Colonial Kolkata's imaginary was permeated at every level by visions of London. Architecturally too, Kolkata was built along the lines of being the centre of the Empire, after the eminence of London itself.
Given this attitude, there were theatres in Kolkata even before the Nawab of Bengal's seizure of the city in 1756. At that time, one of the theatres that the British had built, popularly known as the Old Playhouse, was used as a strategic British military outpost who was overrun by the forces of the Nawab Siraj-ud-Daula, who attacked Kolkata in the same year, coming down from North Bengal.
The Old Playhouse was built with revenue raised from the public. And the actors who graced the stage were all amateurs who were nonetheless serious about practising the art. They were enterprising enough to get in touch with that celebrated English actor of the eighteenth century. The Old Playhouse, thus graced with the blessings of one of the foremost actors on the London stage, was a proud possession of the British community in Kolkata. But there seems to have been a rift in their respective views about theatre between the administrators of the East India Company and the general public. The theatre, however, did not get transformed into a church, even with the prospect of Company funding, but was turned into an auction house.
Though not always of strategic importance, theatre in Kolkata or Bengali Theatre as whole, was for the best part a prime supplier of a compensatory buffet of nostalgia and memories of home for the expatriate English. Plays and visiting the theatres were a way of bringing back or reliving something of London life, despite the incongruous geographic differences. Professional actors from the homeland mixed with the "amateurs", local English civilians living in Kolkata, to form acting companies modelled on London proto-types.
The English amateur actors of Kolkata even dared to imitate their London role models. Evidence of this can be found in the English language newspapers of Kolkata that published drama reviews and commentary on a regular basis. In most cases, they either over looked the uneven quality of the productions to applaud the performances of the colonial amateurs with encouraging notes.
The fact that the colonial British community was far away from home could justify even the "worst defects" and the "originality" of a London actor being "imitated" as a laudable "faithful picture". The motivation for the English theatres of Kolkata was not simply the urge to produce theatre but also to make exile, at the very least, bearable. The English theatre of Kolkata did not need to be "good" so long as it could bridge the gap between the life the Empire-builders had left behind and the life they had submitted themselves to in the colony. Theatre compensated for the anomaly of life in a foreign land that provided a living, a land they ruled, which made it doubly difficult for them to leave. It was, ultimately, a cultural compensation.

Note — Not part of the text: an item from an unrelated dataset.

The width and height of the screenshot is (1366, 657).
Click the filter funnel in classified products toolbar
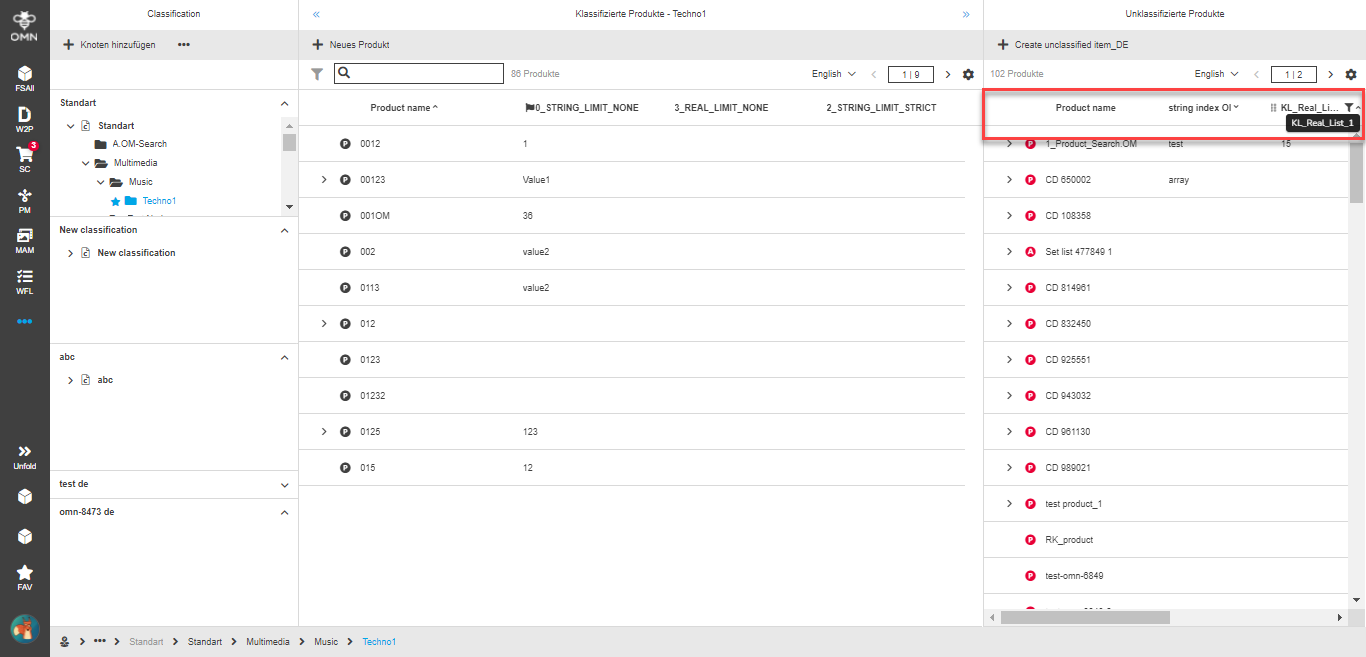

But the expatriate British worked hard on their theatrical endeavours. But anomalies of the British theatre in Kolkata did not restrict themselves to the symbolic order alone: the English audience of Kolkata also had to contend with the tropical weather conditions.
However, climate was not the only deterrent for the theatre-lovers among the Kolkata Englishmen: the British East India Company forbade the use of professional actors on stage and, very often, plays would have to be cancelled for want of actors.
This was a serious problem. Consequently, more contemporary plays with smaller casts, mostly farces and comedies, were often chosen for performance. A section of the theatregoing public in British Kolkata protested this trend and it gradually affected the business of the theatres and, hence, the fortunes of theatre companies waxed and waned with the tide of the times.